Prevalence and molecular basis of α thalassaemia in British South Asians

Objectives To determine the prevalence and molecular basis of α thalassaemia in the British South Asian population, and the implications for genetic screening for haemoglobin disorders.

Methods 397 South Asian subjects were screened for haemoglobinopathy with measurement of full blood count, haemoglobin electrophoresis, haemoglobin A₂ quantification, and plasma ferritin determination. α Globin gene mapping was successfully performed on 266 stored buffy coat samples using a Southern blot technique after hybridisation with BglII and BamHI.

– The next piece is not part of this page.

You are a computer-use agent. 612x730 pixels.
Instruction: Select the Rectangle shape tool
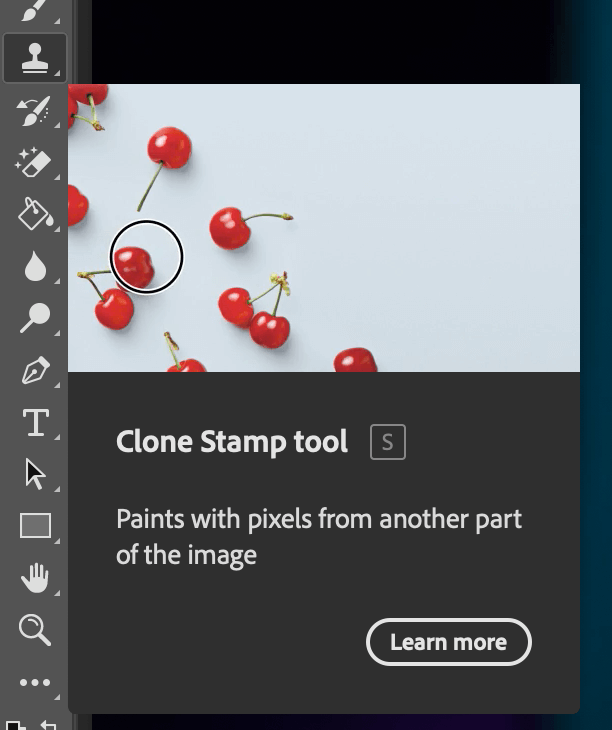(35, 526)
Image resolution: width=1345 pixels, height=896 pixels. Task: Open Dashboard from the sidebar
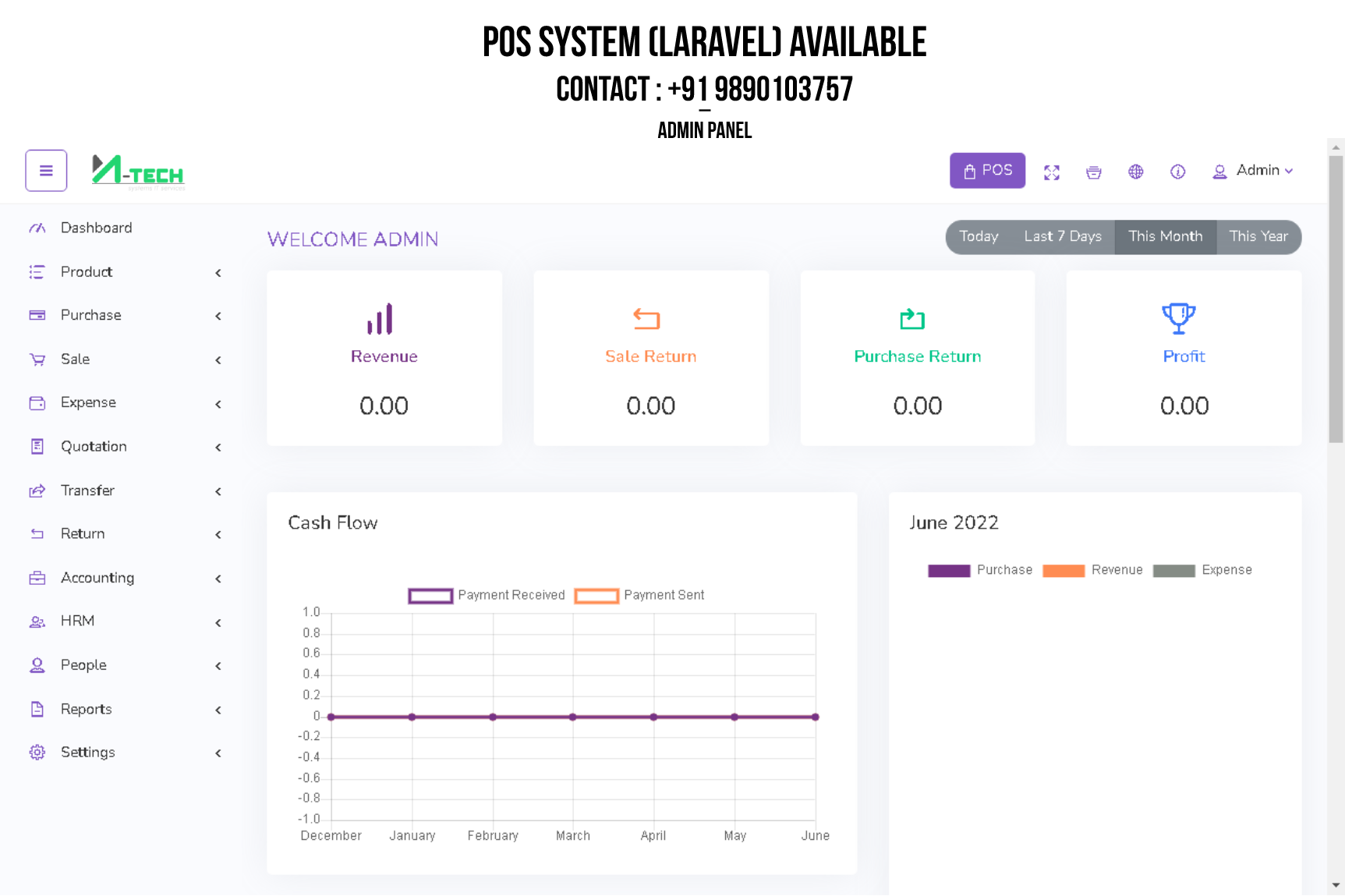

Results Of the 266 subjects in whom gene mapping was performed, 28 had a single α+ thalassaemia deletion and one was homozygous for this deletion (gene frequency 0.056). Half of the heterozygotes had normal mean cell haemoglobin (MCH) values. A further 16 subjects had probable non-deletional α⁺ thalassaemia. None had α⁰ thalassaemia.

Conclusions α Thalassaemia is by far the commonest haemoglobinopathy in British South Asian subjects, but is not a cause of serious genetic risk. Screening and counselling should focus on subjects with more marked red cell hypochromia (MCH <25 pg), thus concentrating resources on subjects of different ethnic origins who may carry the α⁰ thalassaemia gene.